Problem: Copy the rows without changes, beginning with the row that contains "them [341, 596]" and continuing through the last row.

Records to process:

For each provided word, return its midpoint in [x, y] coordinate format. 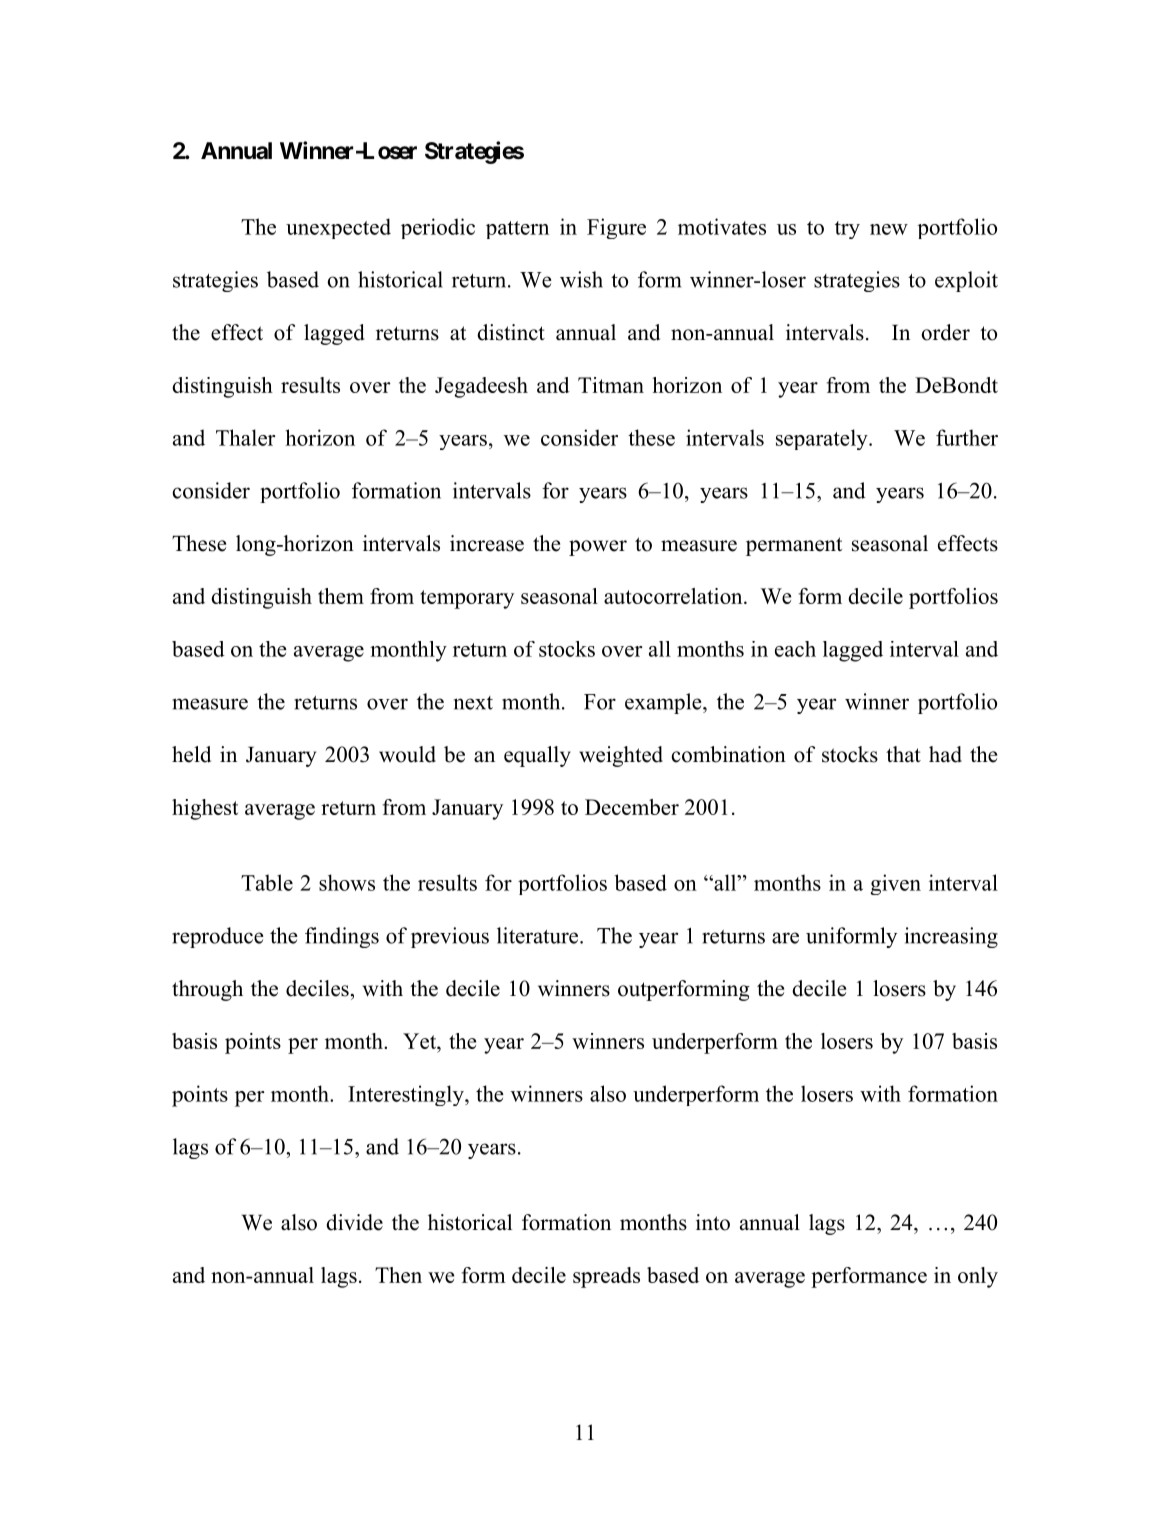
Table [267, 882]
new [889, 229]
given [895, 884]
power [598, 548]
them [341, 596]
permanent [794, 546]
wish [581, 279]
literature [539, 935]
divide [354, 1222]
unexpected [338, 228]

Result of the exercise:
them [341, 596]
permanent [794, 546]
wish [581, 279]
literature [539, 935]
divide [354, 1222]
unexpected [338, 228]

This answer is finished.